Post by The Ultimate Nullifier on Aug 19, 2014 18:05:42 GMT -6
variety.com/2014/film/reviews/film-review-to-life-a-la-vie-locarno-1201285099/
Having told the true story in 'Irene and Her Sisters,' Jean-Jacques Zilbermann clumsily fictionalizes the summer where his mother reunited with the two friends she met in Auschwitz.
Peter Debruge
Chief International Film Critic
@askdebruge
A toast to all that those who didn’t endure the Holocaust take for granted, French director Jean-Jacques Zilbermann’s “To Life” finds the silver lining in the 20th century’s darkest cloud, but feels a thousand miles removed from the events it describes. Inspired by the true story of Zilbermann’s mother and the two lifelong friends she met at Auschwitz, this unremarkably tasteful empowerment meller focuses on the seaside outing where these three Jewish women first reunited 15 years after the war, failing to capture either the post-traumatic heft of what they dealt with or the amazing chemistry between them.
To understand all that is lacking from Zilbermann’s stuffy re-creation, we need look no further than the final shot of the film, which reveals candid footage of the three women, well into their 80s, overflowing with the irrepressible (and almost uniquely Jewish) joie de vivre that their fictionalized counterparts seem to lack. Their bond was so strong that the trio met up every year at Berck-sur-mer, on the northern coast of France, but a straightforward documentary approach clearly would have done their story greater justice.
Sure enough, Zilbermann has already gone that route with his one-hour nonfiction portrait “Irene and Her Sisters.” Now that Irene Zilbermann has passed on, her son resolves to share those details that were perhaps too sensitive to depict during her life, changing the names of the three women involved and fictionalizing the particulars to ill-calculated effect. It feels too much as if he has undertaken this project in tribute to someone who has died, rather than taking into consideration his living audience, finding himself overly distracted by period details (the costumes, the cars) without having solved the film’s considerable dramatic and tonal challenges.

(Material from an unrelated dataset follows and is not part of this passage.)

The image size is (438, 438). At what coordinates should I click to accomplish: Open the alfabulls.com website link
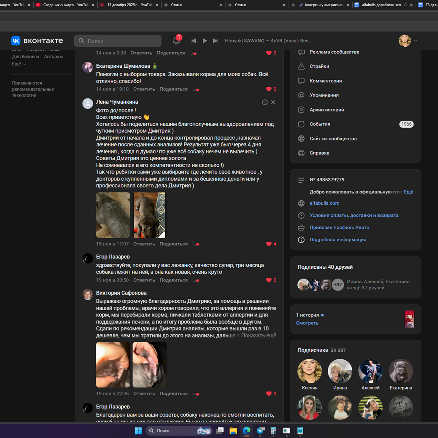click(x=324, y=203)
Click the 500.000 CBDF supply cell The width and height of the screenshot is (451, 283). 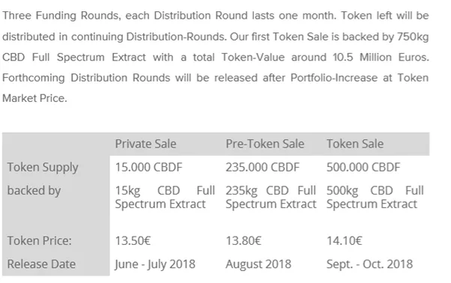point(363,167)
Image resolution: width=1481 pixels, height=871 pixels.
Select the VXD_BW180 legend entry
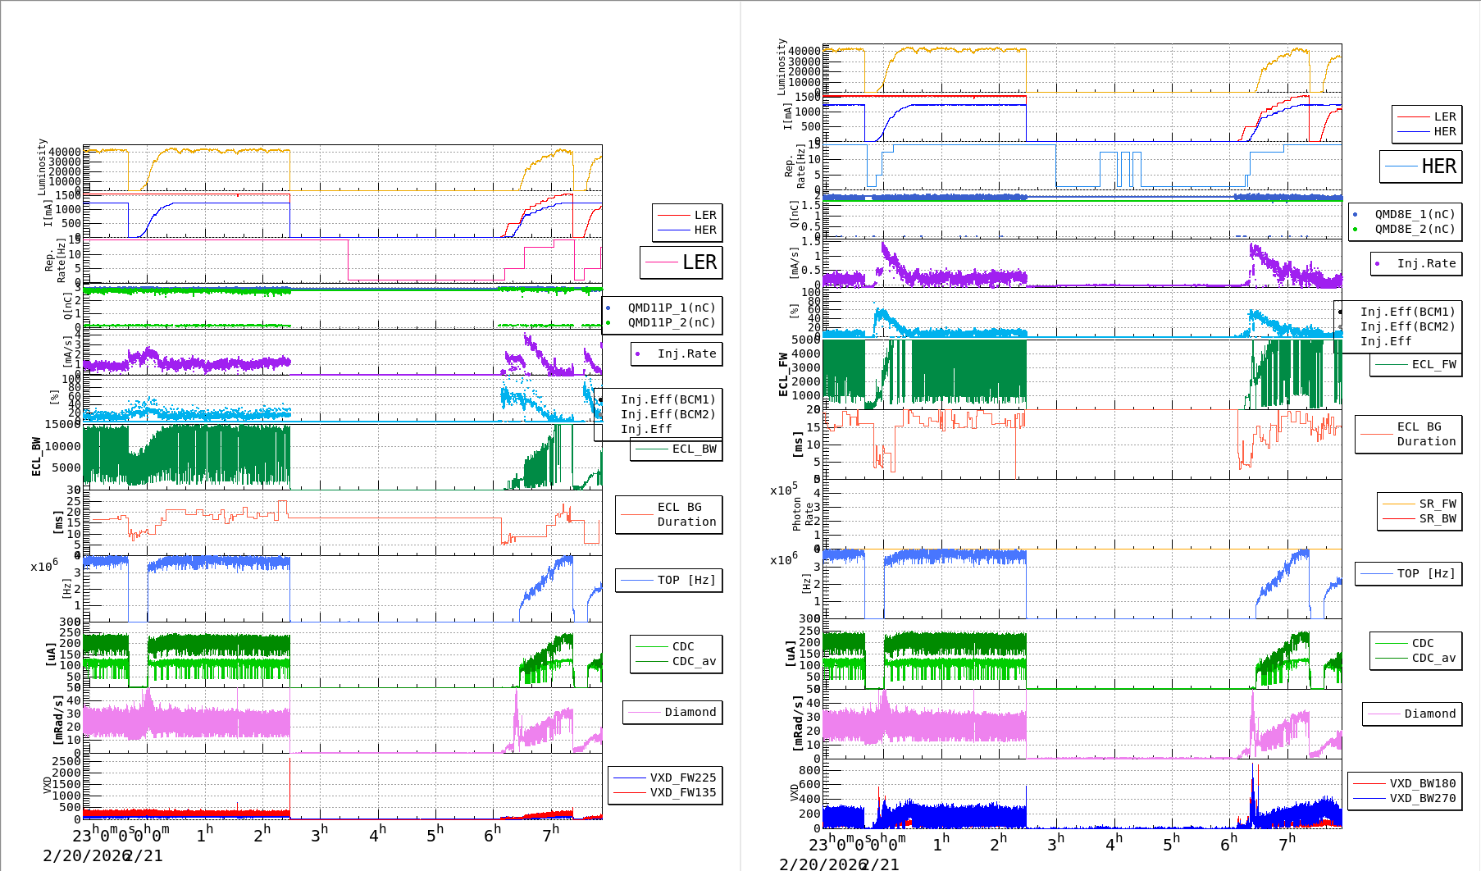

Here, Irene becomes Helene, played by an anorexic-looking Julie Depardieu (the polar opposite of her famous father in that respect), inexplicably skinny for someone 15 years past her concentration-camp horrors. After a brief prologue in Auschwitz, Helene returns to Paris and tries to pick up her life where she left off, making friends with a friendly communist activist (Mathias Mlekuz), but declining his marriage proposal in order to be with her prewar love (Hippolyte Girardot).
Of course, it’s not so easy to pretend that the Holocaust never happened — which is one of the recurring themes of Zilbermann’s film. No matter what the situation, Auschwitz is always the elephant in the room, hovering over even the couple’s conjugal bed, where Helene and her husband are unable to consummate their union, since he was castrated in the camps. But the survivors have a choice: They can dwell on the tragedies they experienced, or they can count their blessings and move forward.
For 15 years, Helene placed ads in the newspaper hoping to find Lili, her closest friend from Auschwitz — a soulmate whom she never would have met had it not been the awful situation they endured together. Such are the ironies of life, just as she could not have anticipated the pain that would accompany all the joy of their long-awaited reunion, when, in the early ’60s, the two finally manage to find one another at Berck-sur-mer. Traveling all the way from Amsterdam, Lili further surprises Helene by bringing along their friend Rose (Canadian actress and Xavier Dolan muse Suzanne Clement), whom she’d believed dead all that time.
Watching the delicate way this close-knit trio reconnects is by far the most compelling aspect of the film, as the characters discover in one another the foundation for a much-needed support group. But “Steel Magnolias” this isn’t, and despite the outsized personalities of the three dynamic leads (especially Clement, who plays Rose like a ’60s movie star on holiday), the characters read as phony. Well-observed details, such as Helene’s inhibited reaction to wearing a bikini on the beach or the way Rose recycles a teabag as if wartime rationing were still in place, never feel organic, and the camera constantly seems distracted by all the period touches Zilbermann has taken such pains to reproduce.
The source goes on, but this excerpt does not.